At some point during this period, Montaigne lost what remained of his taste for politics. He left Blois around the beginning of 1589. By the end of January, he was back in his estate and his library. There, he remained active, liaising with Matignon—still lieutenant-general of the area as well as the new mayor of Bordeaux—but he appears to have sworn off diplomatic traveling from now on. Ironically, just after he gave up, Henri III and Navarre did at last
come to the long-awaited
rapprochement
. They joined forces and prepared to besiege the capital in the summer of 1589.

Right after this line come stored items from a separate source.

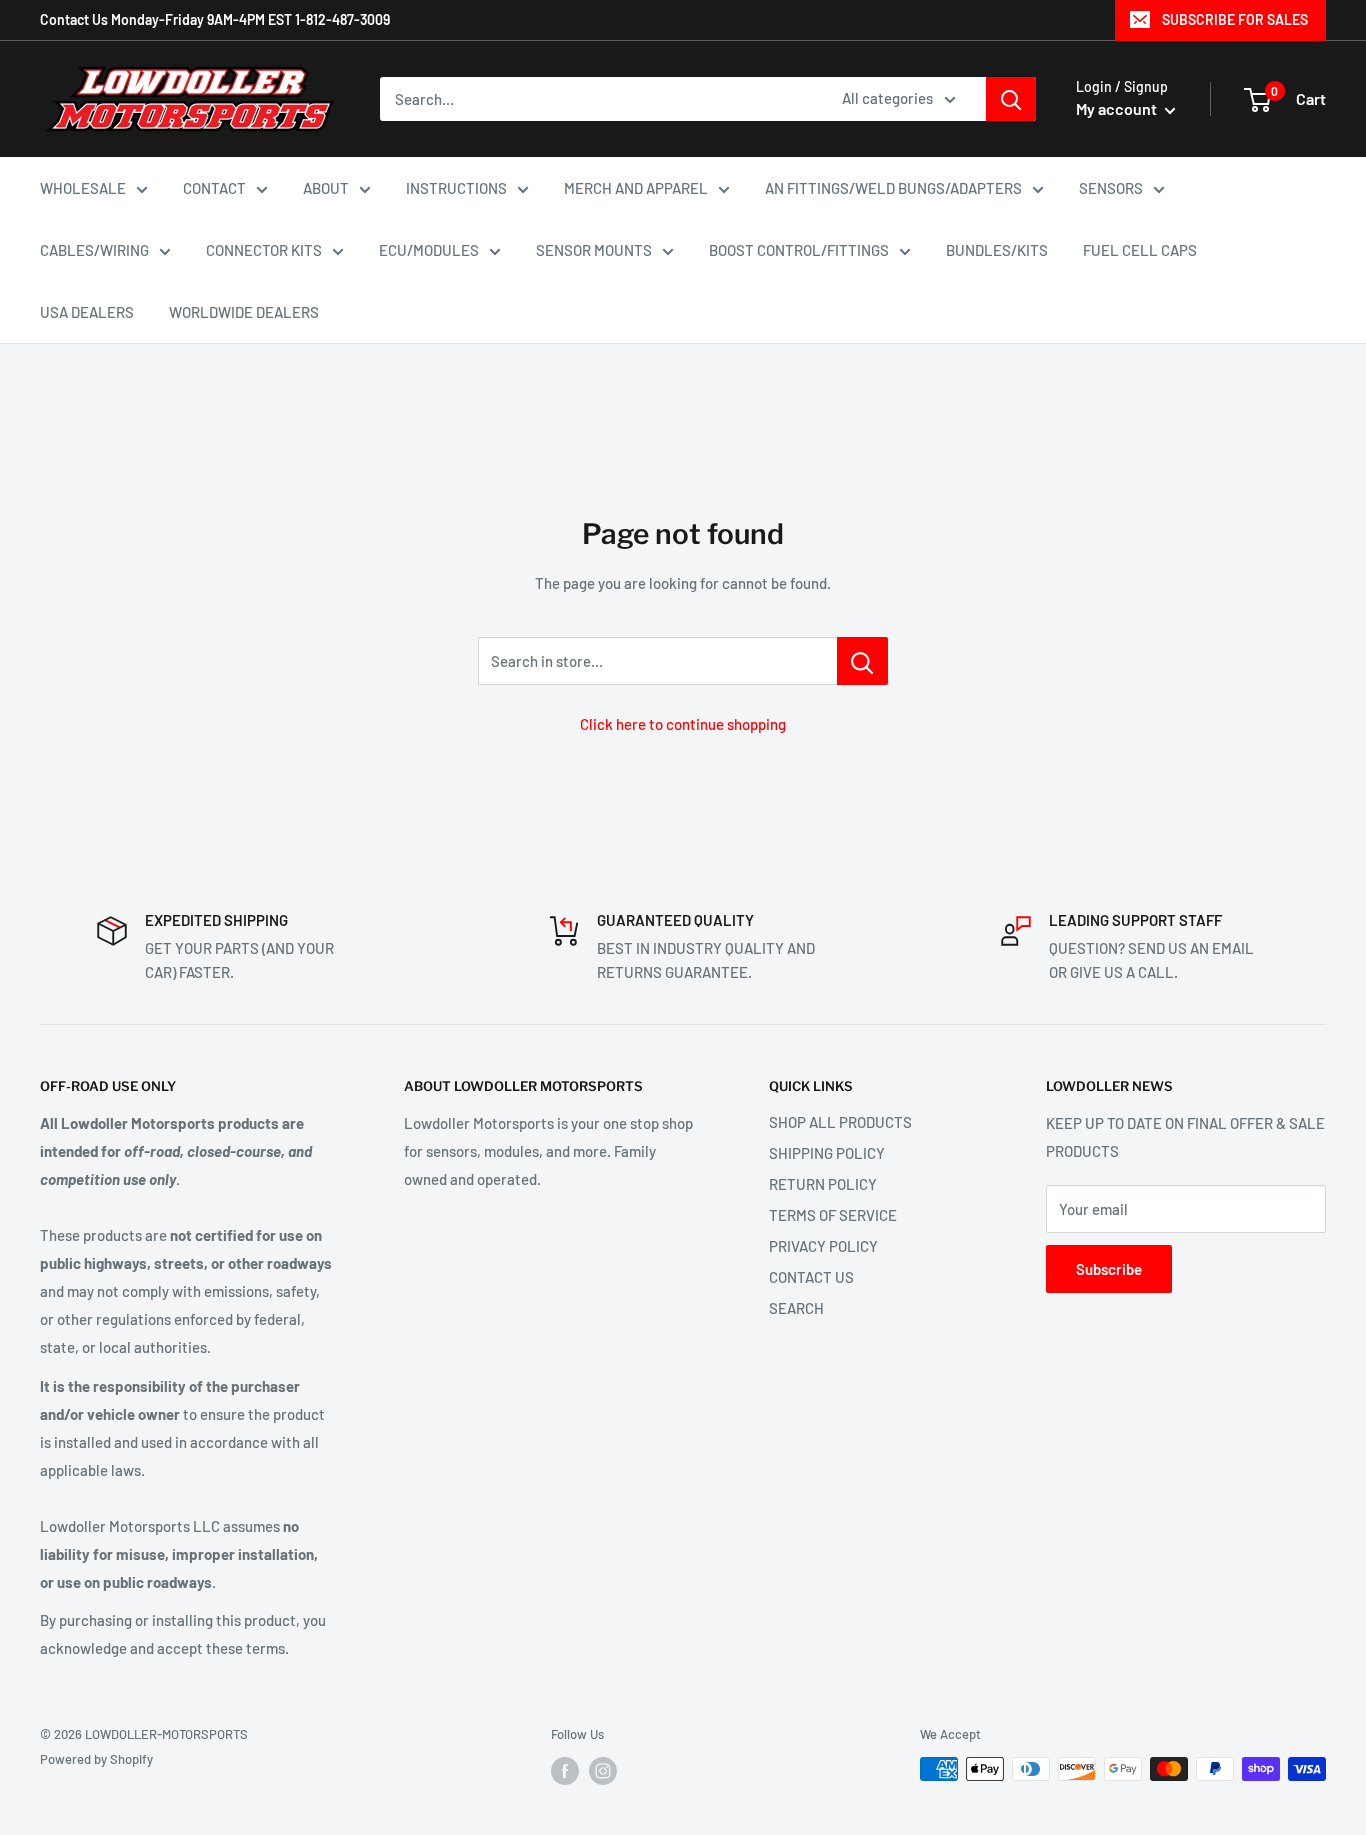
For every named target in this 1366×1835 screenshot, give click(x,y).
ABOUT (326, 188)
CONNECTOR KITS (264, 250)
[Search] (1011, 99)
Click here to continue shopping (683, 724)
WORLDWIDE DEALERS (244, 312)
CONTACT (214, 188)
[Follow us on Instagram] (603, 1771)
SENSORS (1111, 188)
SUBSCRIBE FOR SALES (1235, 19)
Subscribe (1109, 1269)
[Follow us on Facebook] (565, 1771)
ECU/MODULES (429, 250)
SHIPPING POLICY (827, 1153)
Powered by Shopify (96, 1759)
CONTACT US (811, 1277)
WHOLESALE (83, 188)
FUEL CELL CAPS (1140, 250)
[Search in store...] (862, 661)
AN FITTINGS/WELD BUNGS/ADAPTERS (893, 188)
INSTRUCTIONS (456, 188)
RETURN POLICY (823, 1184)
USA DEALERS (87, 312)
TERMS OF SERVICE (833, 1215)
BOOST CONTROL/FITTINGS (799, 250)
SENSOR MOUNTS (594, 250)
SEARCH (796, 1308)
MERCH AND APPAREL (636, 188)
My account (1118, 108)
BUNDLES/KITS (997, 250)
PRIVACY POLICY (823, 1246)
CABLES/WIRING (94, 250)
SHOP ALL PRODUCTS (840, 1122)
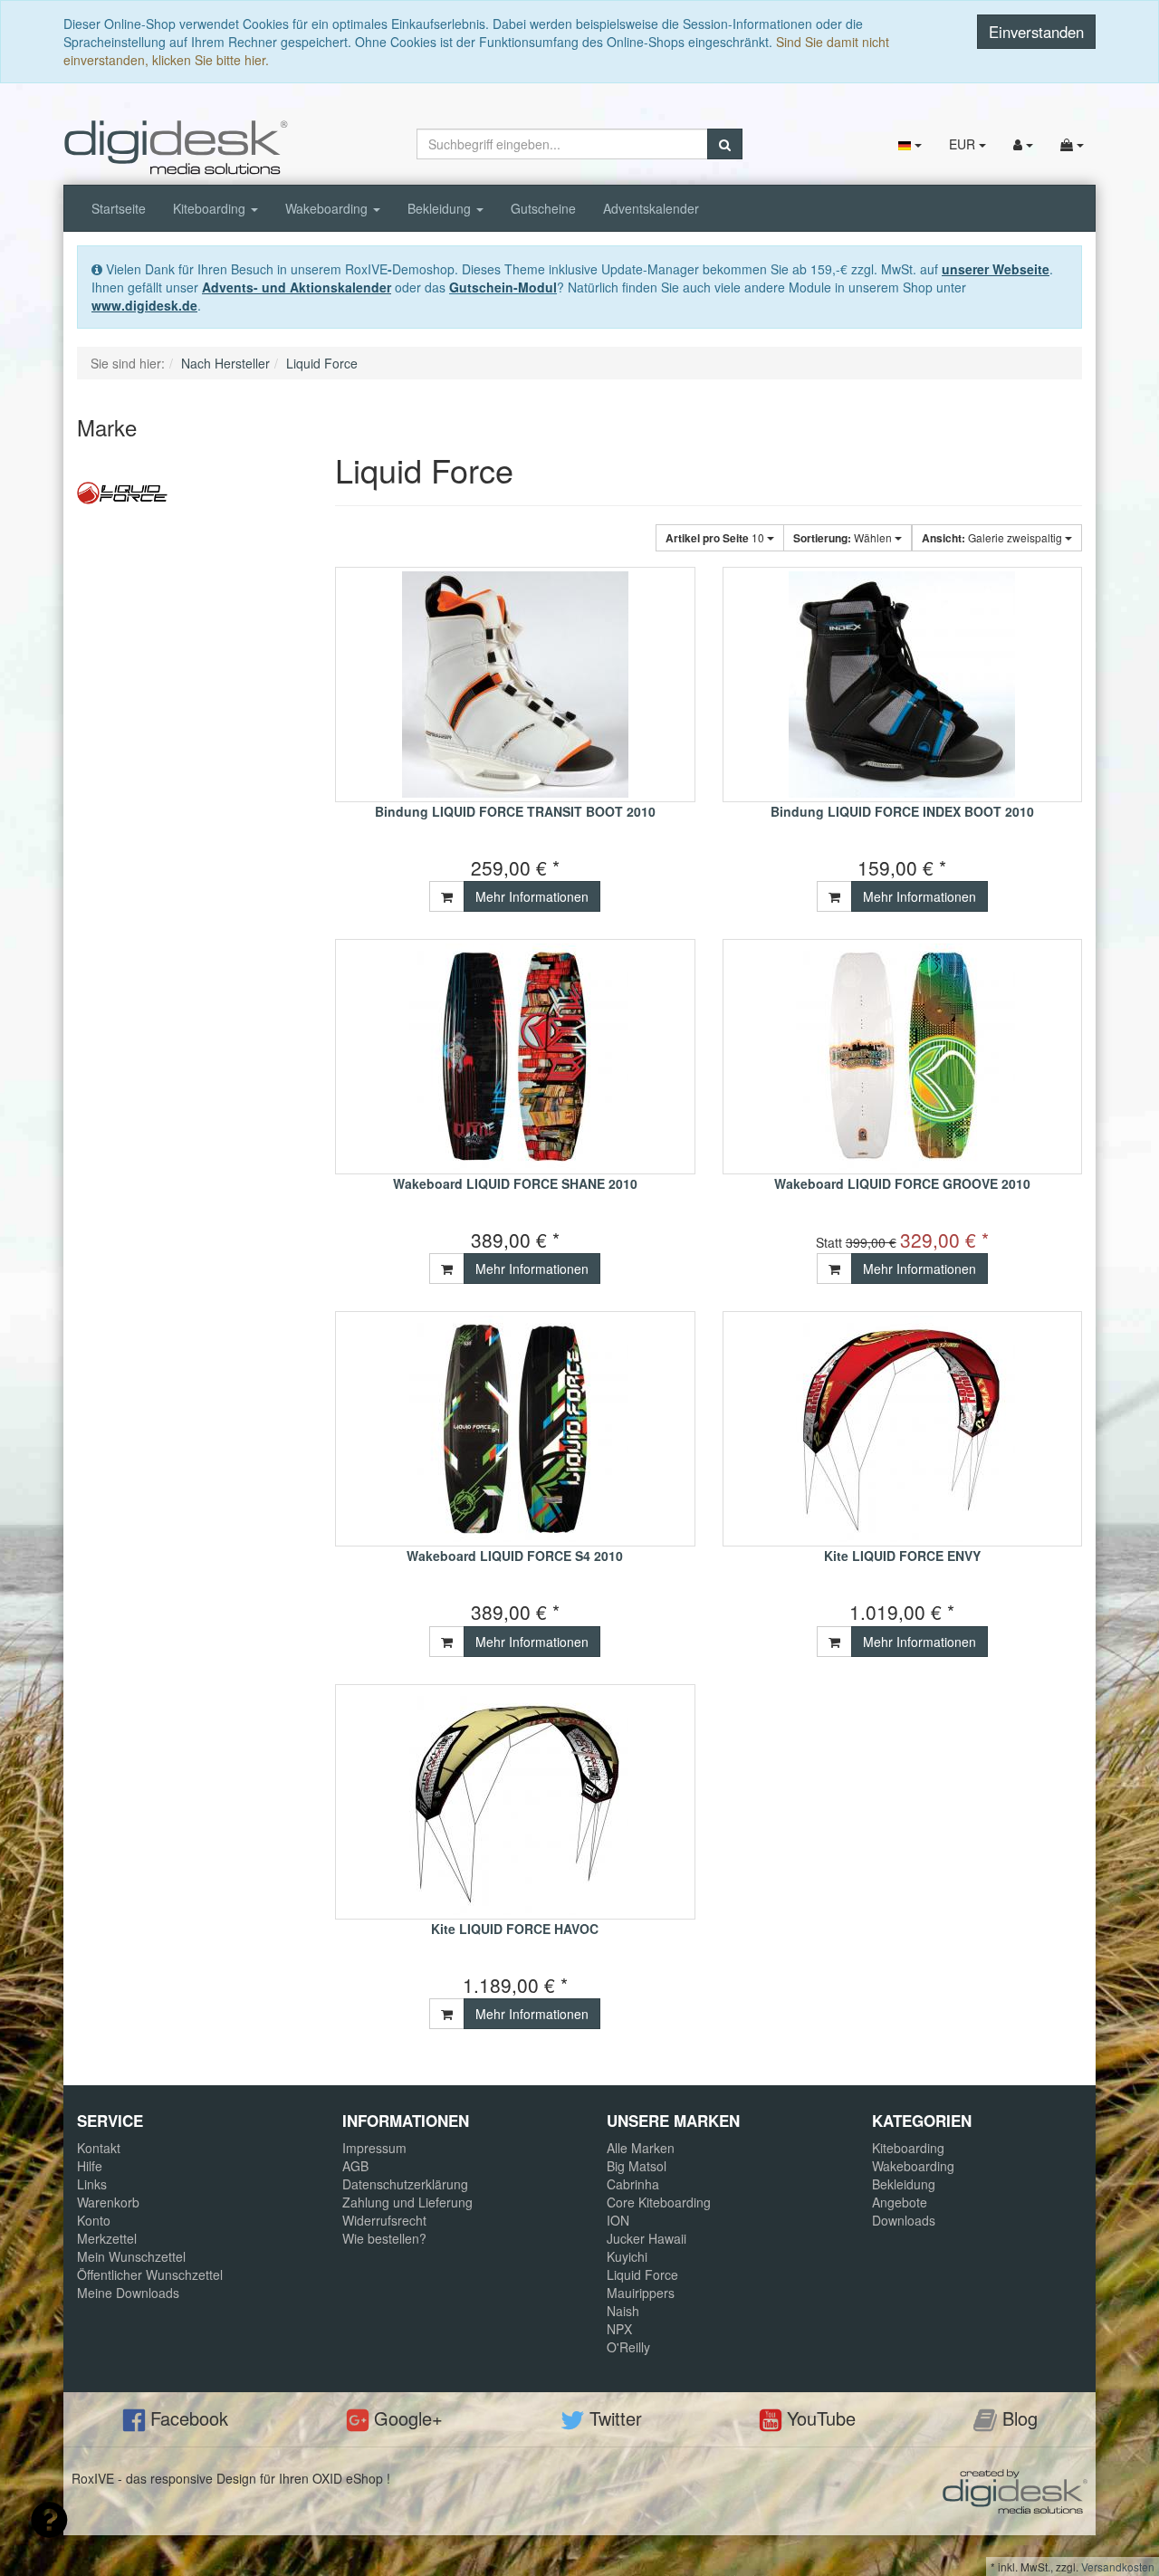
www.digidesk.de (144, 305)
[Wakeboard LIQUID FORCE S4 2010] (515, 1429)
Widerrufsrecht (384, 2220)
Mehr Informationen (532, 896)
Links (92, 2184)
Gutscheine (543, 208)
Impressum (374, 2148)
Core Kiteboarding (659, 2202)
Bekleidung (440, 208)
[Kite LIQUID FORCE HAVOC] (515, 1802)
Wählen (844, 538)
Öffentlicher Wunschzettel (150, 2274)
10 (716, 538)
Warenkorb (108, 2202)
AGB (355, 2166)
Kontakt (98, 2148)
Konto (93, 2220)
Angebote (899, 2202)
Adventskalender (651, 208)
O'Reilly (628, 2347)
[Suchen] (724, 144)
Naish (623, 2311)
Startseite (118, 208)
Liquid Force (642, 2274)
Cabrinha (633, 2184)
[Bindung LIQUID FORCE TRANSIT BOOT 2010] (515, 684)
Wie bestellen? (384, 2238)
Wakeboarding (328, 208)
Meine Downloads (128, 2293)
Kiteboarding (211, 208)
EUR (964, 144)
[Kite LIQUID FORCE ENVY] (903, 1429)
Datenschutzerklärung (405, 2184)
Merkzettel (107, 2238)
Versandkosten (1117, 2566)
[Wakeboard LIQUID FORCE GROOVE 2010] (903, 1056)
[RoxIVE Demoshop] (176, 146)
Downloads (903, 2220)
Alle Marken (641, 2148)
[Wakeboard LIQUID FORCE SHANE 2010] (515, 1056)
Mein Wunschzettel (131, 2256)
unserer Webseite (995, 269)
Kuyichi (627, 2256)
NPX (619, 2329)
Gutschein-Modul (503, 287)
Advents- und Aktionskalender (296, 287)
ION (618, 2220)
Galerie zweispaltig (993, 538)
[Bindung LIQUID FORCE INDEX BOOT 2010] (903, 684)
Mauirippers (641, 2293)
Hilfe (89, 2166)
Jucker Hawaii (646, 2238)
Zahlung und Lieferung (407, 2202)
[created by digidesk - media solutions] (1015, 2489)
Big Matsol (636, 2166)
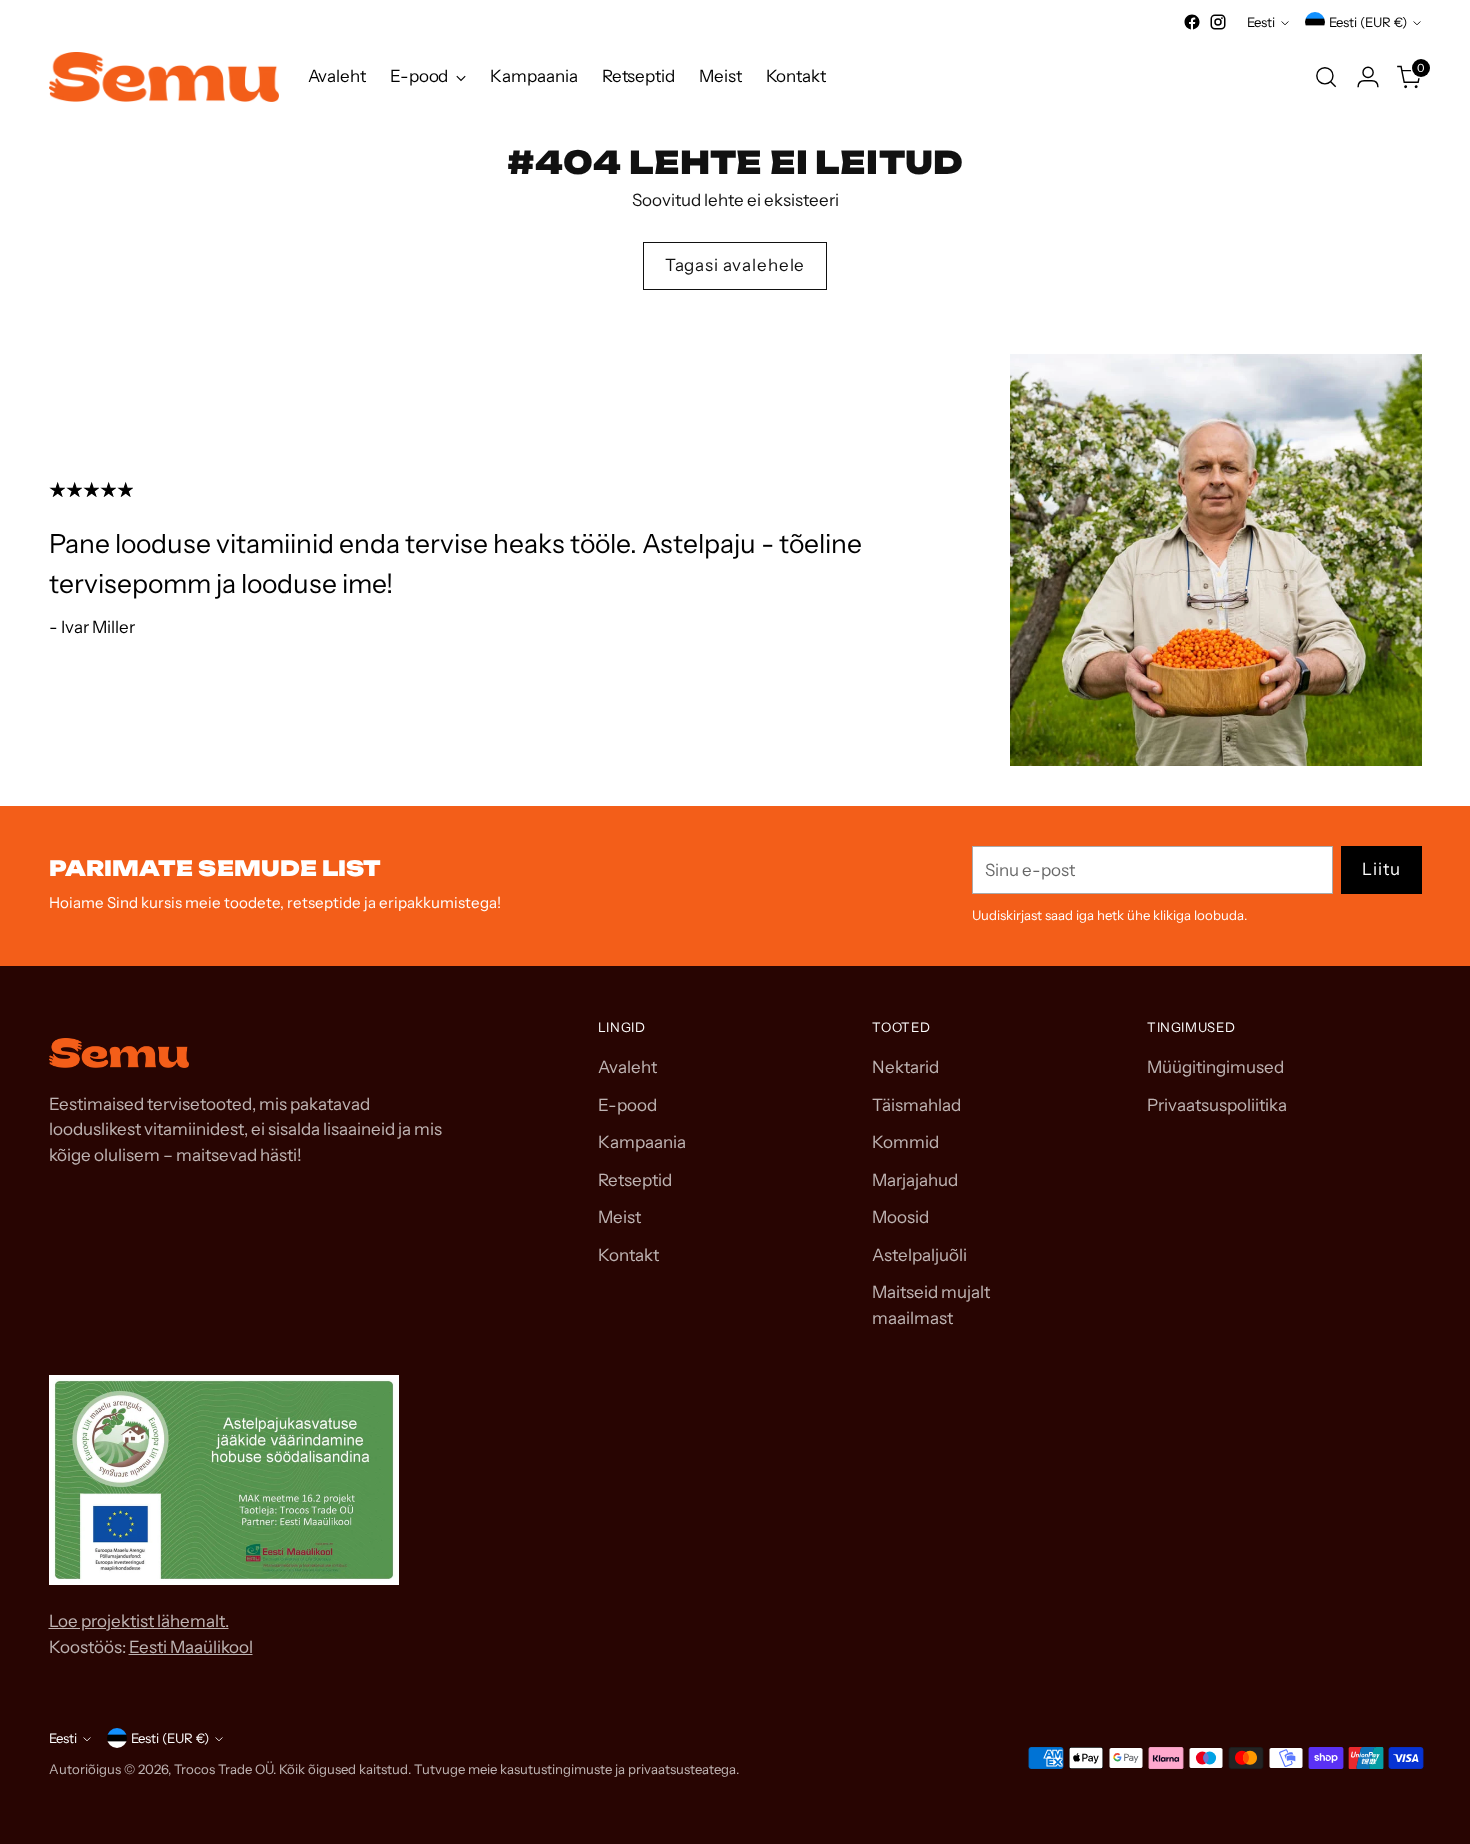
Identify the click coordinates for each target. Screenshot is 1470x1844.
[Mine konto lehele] (1368, 77)
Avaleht (627, 1067)
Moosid (900, 1217)
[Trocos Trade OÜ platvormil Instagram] (1218, 22)
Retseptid (635, 1180)
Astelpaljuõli (919, 1255)
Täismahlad (916, 1105)
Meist (619, 1217)
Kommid (905, 1142)
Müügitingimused (1215, 1067)
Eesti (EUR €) (1368, 22)
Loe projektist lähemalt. (139, 1621)
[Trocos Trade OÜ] (164, 77)
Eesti (1261, 22)
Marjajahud (915, 1180)
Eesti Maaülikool (191, 1647)
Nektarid (905, 1067)
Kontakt (628, 1255)
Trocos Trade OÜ (223, 1769)
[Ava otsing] (1326, 77)
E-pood (627, 1105)
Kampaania (642, 1142)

But this was yet another of the king’s mistakes. The Leaguists in the city realized that, with the armies assembling in camps outside their gates, Henri III was within their reach. A young Dominican friar named Jacques Clément received God’s command to act. Pretending to carry a message from secret supporters in the city, he came to the camp on August 1 and was admitted to see the king, who was sitting on the toilet at the time—a common way for royals to receive visitors. Clément pulled out a dagger and just had time to stab the seated king in the abdomen before he himself was killed by the guards. Slowly, over several hours, Henri bled to death. One of his last acts was to confirm Navarre as his heir, though he repeated the condition that Navarre return to the Catholic Church.

News of the king’s death was greeted with jubilation in Paris. In Rome, even Pope Sixtus V praised Clément’s action. Navarre agreed, at last, to revert to Catholicism. At first, some Catholics still refused to recognize him, especially members of the Paris
parlement
, who insisted that Bourbon was their king. For a while, there were two different realities, depending on which side you were on. But slowly, patiently, Navarre won out. He became the undisputed king of France as Henri IV: the monarch who would eventually find a way of ending the civil wars and imposing unity, mostly through sheer power of personality.
He was the king the
politiques
had always hoped for.

Having always had a friendly relationship with Navarre, Montaigne would now find himself drawn again into a semi-official role as adviser to Henri IV—an astonishingly outspoken adviser, as it turned out. Montaigne wrote to Henri to offer his services, as etiquette demanded; Henri responded on November 30, 1589, by summoning Montaigne to Tours, the temporary location of his court. The letter either traveled very slowly, or Montaigne let it sit on the mantelpiece for a long while, for his answer is dated January 18, 1590—too late to obey the command. Allegiance was all right in theory, but Montaigne was determined not to travel, especially as his health was now worse than ever. He explained to the king that, alas, the letter had been delayed; he repeated his congratulations, and said that he looked forward to seeing the king win further support.